African American, Asian American, and Hispanic/Latino Studies: The working group recommended that we explore creating new programs in these areas, which will require collaboration with faculty to explore potential frameworks for growth in these areas. As part of this work, the two of us and faculty will partner with senior colleagues in our Office of Advancement to explore development of an initiative in African American Studies as part of our current capital campaign. This concept leverages Georgetown’s location in Washington, D.C. and has potential to attract outside investment.
Establishment of a Diversity Requirement: Faculty from a number of departments collaborated with the working group to explore the feasibility of creating a diversity requirement as part of the General Education requirements for all undergraduates. At the end of last semester, the working group received input on the idea from the Main Campus Executive Faculty.
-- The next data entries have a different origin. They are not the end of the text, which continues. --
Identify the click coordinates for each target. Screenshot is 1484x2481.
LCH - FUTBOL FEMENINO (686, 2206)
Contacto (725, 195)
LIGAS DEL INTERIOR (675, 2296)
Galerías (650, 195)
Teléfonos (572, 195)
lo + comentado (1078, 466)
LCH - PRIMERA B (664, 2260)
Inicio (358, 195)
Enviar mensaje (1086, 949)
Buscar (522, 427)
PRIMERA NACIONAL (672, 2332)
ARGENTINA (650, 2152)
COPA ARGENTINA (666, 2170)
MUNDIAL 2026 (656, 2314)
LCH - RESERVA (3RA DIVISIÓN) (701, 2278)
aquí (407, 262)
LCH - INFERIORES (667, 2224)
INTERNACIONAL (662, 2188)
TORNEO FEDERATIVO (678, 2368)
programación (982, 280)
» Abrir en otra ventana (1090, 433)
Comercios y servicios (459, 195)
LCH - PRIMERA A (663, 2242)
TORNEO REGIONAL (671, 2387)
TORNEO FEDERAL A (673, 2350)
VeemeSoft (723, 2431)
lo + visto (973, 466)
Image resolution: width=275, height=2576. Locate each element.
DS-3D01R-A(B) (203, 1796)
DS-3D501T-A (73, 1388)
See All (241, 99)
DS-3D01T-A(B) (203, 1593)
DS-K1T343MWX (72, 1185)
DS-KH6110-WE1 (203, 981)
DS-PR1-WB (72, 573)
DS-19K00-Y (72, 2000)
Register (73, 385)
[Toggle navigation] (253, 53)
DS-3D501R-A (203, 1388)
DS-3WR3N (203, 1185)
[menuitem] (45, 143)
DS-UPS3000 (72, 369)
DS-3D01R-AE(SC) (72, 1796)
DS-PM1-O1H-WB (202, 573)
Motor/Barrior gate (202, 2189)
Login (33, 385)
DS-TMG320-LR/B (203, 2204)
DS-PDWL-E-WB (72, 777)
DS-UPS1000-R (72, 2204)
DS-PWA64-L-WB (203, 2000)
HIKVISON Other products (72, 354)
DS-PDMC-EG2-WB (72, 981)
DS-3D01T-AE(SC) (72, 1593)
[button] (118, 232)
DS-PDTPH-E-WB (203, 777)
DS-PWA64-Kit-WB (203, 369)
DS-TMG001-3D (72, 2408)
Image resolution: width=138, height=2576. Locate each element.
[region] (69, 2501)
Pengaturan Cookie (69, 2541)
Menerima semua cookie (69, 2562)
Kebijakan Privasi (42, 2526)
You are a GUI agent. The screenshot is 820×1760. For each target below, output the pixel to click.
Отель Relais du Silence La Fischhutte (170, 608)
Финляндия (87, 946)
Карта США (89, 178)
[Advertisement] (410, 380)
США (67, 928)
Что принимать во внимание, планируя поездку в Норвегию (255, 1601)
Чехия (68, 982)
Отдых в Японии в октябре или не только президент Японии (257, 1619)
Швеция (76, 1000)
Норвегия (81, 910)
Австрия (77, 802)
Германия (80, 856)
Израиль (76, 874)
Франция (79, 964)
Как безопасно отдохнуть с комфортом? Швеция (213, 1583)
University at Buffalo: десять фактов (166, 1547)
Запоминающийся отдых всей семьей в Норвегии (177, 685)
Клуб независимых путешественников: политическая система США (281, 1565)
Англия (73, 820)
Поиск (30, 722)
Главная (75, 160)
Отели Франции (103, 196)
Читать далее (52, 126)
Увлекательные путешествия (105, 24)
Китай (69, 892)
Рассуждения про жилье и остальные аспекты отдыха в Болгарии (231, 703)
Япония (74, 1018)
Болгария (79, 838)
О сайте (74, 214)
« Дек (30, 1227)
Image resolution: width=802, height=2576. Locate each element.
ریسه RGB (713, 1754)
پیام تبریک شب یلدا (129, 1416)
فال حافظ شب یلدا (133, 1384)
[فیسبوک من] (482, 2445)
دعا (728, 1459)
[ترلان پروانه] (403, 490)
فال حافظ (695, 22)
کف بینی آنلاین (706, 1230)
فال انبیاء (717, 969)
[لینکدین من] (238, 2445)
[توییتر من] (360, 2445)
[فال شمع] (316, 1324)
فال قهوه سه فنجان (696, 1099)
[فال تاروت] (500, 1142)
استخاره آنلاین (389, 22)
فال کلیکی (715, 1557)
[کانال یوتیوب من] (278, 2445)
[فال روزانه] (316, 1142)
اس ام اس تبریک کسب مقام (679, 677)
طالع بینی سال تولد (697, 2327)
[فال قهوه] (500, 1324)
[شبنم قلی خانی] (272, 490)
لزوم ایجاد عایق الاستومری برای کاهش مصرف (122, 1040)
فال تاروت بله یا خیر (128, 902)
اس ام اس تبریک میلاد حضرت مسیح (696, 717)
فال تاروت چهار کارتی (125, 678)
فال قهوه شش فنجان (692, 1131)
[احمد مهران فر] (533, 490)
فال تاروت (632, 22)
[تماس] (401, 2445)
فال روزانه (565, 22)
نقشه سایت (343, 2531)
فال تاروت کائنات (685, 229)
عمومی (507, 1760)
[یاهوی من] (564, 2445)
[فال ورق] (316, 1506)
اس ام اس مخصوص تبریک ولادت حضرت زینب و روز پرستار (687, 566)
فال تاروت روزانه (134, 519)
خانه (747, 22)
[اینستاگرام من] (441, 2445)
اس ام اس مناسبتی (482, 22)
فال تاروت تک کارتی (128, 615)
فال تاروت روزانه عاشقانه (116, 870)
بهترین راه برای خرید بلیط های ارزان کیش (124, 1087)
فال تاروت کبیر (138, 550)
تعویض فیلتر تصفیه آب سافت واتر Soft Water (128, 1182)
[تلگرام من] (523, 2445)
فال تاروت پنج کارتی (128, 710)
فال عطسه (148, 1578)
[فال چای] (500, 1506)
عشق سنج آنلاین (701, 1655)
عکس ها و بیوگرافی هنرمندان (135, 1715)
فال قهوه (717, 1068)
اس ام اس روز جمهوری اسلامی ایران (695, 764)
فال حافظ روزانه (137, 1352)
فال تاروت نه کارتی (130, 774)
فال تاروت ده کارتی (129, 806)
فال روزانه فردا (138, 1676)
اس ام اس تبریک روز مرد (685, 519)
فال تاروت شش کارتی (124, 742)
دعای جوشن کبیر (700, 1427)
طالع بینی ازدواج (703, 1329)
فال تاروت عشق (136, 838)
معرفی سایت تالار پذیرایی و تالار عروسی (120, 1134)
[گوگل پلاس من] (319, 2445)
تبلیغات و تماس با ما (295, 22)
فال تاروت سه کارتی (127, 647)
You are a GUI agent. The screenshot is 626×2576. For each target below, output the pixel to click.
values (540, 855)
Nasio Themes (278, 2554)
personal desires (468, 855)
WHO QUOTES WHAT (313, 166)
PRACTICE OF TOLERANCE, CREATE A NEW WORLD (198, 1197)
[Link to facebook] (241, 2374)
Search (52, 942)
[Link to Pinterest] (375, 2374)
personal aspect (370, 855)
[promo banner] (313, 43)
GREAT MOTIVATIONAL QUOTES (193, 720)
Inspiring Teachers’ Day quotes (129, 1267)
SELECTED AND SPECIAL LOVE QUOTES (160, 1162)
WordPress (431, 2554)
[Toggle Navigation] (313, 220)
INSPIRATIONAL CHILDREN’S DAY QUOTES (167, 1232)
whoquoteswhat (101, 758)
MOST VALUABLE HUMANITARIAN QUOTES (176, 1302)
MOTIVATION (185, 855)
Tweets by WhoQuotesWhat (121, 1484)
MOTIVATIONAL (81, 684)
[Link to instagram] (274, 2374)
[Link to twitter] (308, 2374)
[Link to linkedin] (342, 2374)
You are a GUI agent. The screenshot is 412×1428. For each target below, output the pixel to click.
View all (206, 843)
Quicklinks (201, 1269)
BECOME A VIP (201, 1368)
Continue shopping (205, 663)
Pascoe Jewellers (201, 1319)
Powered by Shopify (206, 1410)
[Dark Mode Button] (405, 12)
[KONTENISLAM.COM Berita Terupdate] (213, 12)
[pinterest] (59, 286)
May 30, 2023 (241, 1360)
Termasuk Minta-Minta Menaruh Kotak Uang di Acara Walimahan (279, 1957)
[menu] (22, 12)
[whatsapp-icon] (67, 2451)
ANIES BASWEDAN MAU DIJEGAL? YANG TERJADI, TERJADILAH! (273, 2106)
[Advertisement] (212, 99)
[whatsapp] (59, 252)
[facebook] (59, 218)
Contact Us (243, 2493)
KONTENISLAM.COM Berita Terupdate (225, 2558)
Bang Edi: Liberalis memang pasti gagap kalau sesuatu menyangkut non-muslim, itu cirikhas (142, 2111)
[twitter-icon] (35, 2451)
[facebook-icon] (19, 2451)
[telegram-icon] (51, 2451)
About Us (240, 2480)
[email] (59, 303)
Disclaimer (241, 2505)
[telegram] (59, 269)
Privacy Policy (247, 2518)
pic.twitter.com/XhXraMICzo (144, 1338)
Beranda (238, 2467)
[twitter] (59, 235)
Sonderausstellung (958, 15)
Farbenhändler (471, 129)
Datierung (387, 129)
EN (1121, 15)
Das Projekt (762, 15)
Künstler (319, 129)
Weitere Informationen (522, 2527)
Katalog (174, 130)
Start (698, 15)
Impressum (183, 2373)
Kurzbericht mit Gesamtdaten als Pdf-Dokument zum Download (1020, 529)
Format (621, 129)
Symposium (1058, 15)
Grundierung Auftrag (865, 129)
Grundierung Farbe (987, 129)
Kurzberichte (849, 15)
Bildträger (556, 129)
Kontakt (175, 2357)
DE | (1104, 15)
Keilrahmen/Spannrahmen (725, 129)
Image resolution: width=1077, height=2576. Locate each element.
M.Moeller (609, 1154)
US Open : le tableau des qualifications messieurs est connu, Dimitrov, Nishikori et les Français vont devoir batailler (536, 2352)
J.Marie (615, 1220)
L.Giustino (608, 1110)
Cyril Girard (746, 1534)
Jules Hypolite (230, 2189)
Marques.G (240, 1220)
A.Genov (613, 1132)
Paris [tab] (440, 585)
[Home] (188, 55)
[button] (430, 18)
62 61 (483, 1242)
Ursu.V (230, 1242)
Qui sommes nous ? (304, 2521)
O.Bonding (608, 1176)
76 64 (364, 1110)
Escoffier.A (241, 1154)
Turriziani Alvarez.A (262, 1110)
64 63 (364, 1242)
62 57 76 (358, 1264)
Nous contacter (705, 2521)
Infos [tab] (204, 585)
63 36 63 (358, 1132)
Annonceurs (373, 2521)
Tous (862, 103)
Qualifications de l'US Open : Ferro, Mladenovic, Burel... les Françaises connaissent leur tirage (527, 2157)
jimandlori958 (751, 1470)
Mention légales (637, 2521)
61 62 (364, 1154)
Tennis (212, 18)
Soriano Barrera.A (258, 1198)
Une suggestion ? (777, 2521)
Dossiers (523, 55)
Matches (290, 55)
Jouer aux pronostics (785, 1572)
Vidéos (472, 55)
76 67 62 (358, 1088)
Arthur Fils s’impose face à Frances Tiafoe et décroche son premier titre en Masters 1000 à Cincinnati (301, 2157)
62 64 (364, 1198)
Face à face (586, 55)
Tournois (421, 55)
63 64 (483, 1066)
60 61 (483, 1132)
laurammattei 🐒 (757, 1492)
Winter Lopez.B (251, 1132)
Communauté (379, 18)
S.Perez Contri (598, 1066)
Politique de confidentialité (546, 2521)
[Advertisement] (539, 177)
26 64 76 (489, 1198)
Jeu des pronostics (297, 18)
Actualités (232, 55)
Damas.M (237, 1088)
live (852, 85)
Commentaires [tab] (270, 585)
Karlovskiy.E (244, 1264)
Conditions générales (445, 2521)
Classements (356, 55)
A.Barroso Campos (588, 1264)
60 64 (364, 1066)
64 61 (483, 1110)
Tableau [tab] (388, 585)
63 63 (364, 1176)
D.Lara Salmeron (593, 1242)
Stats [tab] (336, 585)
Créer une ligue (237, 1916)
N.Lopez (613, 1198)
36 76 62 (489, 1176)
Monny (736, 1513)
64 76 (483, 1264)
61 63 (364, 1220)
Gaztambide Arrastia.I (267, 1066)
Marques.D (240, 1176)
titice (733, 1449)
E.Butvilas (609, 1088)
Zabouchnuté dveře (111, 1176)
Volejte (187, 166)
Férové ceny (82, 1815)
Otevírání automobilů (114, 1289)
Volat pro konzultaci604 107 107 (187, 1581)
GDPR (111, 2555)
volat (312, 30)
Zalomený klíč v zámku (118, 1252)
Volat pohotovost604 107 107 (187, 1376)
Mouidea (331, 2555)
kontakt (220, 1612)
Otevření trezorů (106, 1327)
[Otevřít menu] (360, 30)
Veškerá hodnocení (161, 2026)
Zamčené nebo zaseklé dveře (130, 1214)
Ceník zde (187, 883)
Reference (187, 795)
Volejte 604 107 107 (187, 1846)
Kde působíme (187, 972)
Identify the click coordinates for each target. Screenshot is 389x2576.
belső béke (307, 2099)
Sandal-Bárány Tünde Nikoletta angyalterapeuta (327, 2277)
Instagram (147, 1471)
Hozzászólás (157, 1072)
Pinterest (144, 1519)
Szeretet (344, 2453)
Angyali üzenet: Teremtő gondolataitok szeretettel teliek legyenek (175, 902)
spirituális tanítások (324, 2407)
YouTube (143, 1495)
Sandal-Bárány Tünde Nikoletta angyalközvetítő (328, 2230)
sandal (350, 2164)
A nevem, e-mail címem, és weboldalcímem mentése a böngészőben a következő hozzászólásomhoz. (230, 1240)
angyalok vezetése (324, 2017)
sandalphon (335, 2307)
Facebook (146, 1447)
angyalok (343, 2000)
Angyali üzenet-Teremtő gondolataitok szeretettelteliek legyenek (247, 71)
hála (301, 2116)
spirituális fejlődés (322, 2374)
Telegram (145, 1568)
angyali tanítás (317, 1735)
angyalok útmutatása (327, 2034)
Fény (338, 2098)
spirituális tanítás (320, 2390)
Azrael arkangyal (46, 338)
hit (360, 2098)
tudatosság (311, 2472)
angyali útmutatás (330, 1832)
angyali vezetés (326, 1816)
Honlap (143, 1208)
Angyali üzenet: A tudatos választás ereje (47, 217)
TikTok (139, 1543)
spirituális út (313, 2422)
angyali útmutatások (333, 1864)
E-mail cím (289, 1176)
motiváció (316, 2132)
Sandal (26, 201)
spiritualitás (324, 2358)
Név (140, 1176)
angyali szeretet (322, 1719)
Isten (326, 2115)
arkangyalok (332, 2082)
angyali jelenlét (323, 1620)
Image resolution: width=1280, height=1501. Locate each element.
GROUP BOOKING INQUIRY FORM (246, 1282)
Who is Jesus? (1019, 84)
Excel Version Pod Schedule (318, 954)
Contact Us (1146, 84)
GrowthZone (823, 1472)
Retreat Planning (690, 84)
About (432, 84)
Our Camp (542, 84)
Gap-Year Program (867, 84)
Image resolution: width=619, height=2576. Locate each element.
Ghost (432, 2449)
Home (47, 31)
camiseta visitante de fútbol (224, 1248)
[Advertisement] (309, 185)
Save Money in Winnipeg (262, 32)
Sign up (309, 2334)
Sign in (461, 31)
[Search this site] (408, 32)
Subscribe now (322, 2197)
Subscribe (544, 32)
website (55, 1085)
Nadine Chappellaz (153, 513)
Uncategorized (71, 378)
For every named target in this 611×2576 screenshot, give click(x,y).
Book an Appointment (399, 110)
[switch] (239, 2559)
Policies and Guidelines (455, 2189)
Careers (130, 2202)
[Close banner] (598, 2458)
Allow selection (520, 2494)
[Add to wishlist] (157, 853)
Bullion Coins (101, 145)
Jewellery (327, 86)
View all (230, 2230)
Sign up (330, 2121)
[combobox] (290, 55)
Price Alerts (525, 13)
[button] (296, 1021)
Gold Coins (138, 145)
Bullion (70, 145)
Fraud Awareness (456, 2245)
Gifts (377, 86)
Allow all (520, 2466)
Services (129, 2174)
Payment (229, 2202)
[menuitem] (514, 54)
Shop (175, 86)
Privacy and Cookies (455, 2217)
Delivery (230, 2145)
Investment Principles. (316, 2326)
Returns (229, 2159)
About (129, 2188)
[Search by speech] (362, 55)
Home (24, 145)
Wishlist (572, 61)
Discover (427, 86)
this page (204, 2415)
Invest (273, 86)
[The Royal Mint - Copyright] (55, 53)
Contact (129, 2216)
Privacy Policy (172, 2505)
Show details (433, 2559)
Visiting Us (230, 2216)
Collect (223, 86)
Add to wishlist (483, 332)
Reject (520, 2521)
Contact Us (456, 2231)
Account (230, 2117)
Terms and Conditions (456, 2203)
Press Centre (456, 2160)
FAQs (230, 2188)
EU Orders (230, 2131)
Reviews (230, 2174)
Under this proposal students would be required to take before graduation two courses that would analyze questions of diversity or cross-cultural experience within the United States and around the world. We regard this recommendation as a positive and constructive goal and commit to working with faculty and school leadership to find a form in which to approve it. We recognize this is an ambitious goal, and we have confidence that faculty and administrators working together with student leaders can be effective in addressing the key questions and issues.
Pedagogy: The working group recommended that the University increase its emphasis on inclusive teaching and learning, including more active communication about and promotion of existing programs and resources, most of which are associated with the Center for New Designs in Learning and Scholarship (CNDLS). We continue to support this effort.
This impressive body of recommendations required the collaboration of many members of our University community. We are deeply grateful for their efforts in framing this important work. We would especially like to thank Vice President for Institutional Diversity and Equity Rosemary Kilkenny for her leadership in co-chairing this initiative with Dr. O’Donnell.
It is important to acknowledge that this work is neither the beginning nor the end of our efforts to foster respect for diversity and inclusiveness, build trust within our community, and enhance student learning. We also appreciate that individual students, faculty, and staff make their own contributions each day to the ideals of this initiative. As we work together to implement these recommendations, you have our very best wishes.